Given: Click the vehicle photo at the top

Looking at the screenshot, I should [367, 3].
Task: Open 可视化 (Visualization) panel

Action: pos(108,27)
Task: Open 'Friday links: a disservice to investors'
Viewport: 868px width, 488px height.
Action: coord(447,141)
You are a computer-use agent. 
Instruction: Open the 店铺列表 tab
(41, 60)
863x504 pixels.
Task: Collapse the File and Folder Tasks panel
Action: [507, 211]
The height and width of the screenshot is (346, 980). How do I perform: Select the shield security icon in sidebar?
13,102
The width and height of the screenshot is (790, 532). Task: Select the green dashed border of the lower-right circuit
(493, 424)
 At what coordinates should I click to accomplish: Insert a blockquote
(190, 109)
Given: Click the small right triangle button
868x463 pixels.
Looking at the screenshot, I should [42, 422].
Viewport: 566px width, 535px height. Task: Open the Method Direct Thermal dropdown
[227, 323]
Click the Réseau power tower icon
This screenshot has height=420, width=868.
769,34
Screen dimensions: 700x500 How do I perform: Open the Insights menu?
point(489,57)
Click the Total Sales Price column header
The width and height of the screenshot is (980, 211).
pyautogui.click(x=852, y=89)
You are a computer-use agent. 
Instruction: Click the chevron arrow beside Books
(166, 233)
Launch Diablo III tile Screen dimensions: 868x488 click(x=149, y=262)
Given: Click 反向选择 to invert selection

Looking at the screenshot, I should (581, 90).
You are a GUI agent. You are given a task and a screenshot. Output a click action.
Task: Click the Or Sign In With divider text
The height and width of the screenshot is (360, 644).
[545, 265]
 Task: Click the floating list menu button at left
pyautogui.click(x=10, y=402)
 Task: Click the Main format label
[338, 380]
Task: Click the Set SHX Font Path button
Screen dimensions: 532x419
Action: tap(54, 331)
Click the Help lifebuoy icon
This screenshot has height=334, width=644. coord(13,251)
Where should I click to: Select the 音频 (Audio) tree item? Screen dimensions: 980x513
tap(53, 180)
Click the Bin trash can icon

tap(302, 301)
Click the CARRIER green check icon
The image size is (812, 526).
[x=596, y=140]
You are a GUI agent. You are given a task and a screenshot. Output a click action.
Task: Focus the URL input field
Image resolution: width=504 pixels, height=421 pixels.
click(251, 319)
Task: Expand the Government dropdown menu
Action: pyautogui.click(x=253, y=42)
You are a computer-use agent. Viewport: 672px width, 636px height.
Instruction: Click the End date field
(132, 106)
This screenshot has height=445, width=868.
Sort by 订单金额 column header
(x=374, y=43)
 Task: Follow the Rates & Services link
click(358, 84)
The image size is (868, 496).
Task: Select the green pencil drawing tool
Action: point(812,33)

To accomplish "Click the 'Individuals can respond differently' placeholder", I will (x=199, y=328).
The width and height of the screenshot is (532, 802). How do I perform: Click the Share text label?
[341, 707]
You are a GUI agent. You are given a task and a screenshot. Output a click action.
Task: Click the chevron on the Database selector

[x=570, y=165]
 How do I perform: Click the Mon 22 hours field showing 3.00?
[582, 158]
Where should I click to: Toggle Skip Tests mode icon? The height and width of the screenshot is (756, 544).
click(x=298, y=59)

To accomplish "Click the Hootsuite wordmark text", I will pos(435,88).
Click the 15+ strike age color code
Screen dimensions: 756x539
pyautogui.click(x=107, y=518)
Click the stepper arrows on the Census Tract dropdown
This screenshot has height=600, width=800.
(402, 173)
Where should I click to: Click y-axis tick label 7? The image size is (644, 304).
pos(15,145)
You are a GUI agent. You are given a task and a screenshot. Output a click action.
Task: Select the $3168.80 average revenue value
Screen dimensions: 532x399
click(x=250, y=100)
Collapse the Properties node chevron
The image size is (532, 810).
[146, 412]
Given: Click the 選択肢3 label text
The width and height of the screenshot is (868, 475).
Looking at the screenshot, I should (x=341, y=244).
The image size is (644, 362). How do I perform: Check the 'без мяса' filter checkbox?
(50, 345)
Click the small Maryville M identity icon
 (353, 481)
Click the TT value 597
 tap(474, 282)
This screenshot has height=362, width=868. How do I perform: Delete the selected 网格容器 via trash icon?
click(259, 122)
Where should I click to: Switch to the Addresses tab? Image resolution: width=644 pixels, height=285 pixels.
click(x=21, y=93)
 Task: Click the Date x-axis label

▶ Task:
Within the listing above, extract exactly the lines from the line with "Launch Diablo III" to the line with "You are a computer-use agent. Viewport: 672px", the two named lines included, and no others.

▶ Result:
Launch Diablo III tile Screen dimensions: 868x488 click(x=149, y=262)
Given: Click 反向选择 to invert selection

Looking at the screenshot, I should (581, 90).
You are a GUI agent. You are given a task and a screenshot. Output a click action.
Task: Click the Or Sign In With divider text
The height and width of the screenshot is (360, 644).
[545, 265]
 Task: Click the floating list menu button at left
pyautogui.click(x=10, y=402)
 Task: Click the Main format label
[338, 380]
Task: Click the Set SHX Font Path button
Screen dimensions: 532x419
Action: tap(54, 331)
Click the Help lifebuoy icon
This screenshot has height=334, width=644. coord(13,251)
Where should I click to: Select the 音频 (Audio) tree item? Screen dimensions: 980x513
tap(53, 180)
Click the Bin trash can icon

tap(302, 301)
Click the CARRIER green check icon
The image size is (812, 526).
[x=596, y=140]
You are a GUI agent. You are given a task and a screenshot. Output a click action.
Task: Focus the URL input field
Image resolution: width=504 pixels, height=421 pixels.
click(251, 319)
Task: Expand the Government dropdown menu
Action: pyautogui.click(x=253, y=42)
You are a computer-use agent. Viewport: 672px width, 636px height.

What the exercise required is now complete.